**** RECORDS PROVIDED ****

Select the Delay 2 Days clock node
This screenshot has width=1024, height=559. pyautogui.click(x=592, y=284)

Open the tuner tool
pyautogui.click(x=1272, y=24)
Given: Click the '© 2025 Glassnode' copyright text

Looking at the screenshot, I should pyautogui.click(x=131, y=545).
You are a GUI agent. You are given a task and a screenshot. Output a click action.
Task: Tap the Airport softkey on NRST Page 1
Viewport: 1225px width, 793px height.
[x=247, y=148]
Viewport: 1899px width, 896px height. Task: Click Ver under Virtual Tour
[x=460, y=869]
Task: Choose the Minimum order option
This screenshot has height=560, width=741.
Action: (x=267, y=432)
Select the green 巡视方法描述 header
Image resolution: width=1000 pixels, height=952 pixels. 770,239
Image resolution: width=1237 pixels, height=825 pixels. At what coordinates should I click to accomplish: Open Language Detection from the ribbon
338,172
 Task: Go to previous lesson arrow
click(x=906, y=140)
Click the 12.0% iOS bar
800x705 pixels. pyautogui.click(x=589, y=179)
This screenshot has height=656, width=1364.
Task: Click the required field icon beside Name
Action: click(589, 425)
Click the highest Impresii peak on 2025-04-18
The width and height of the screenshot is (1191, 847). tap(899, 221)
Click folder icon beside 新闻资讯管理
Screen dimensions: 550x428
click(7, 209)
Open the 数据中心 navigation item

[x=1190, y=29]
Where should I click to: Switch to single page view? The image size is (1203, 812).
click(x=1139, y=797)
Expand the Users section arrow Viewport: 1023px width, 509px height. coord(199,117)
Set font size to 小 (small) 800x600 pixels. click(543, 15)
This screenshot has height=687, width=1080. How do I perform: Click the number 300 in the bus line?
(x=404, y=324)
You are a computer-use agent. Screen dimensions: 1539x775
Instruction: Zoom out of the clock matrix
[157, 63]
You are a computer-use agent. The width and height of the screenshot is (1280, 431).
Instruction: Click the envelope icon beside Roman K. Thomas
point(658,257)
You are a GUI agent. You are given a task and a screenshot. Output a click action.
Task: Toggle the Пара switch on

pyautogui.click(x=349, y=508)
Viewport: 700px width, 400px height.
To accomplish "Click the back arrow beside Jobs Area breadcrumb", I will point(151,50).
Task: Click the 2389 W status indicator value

****

◆ WORK TO BE COMPLETED:
Retype the portion of the data above that starts on the line with "Image resolution: width=1237" and finishes on the line with "Click folder icon beside 新闻资讯管理", including both of those lines.

◆ RESULT FOR THIS EXERCISE:
Image resolution: width=1237 pixels, height=825 pixels. At what coordinates should I click to accomplish: Open Language Detection from the ribbon
338,172
 Task: Go to previous lesson arrow
click(x=906, y=140)
Click the 12.0% iOS bar
800x705 pixels. pyautogui.click(x=589, y=179)
This screenshot has height=656, width=1364.
Task: Click the required field icon beside Name
Action: click(589, 425)
Click the highest Impresii peak on 2025-04-18
The width and height of the screenshot is (1191, 847). tap(899, 221)
Click folder icon beside 新闻资讯管理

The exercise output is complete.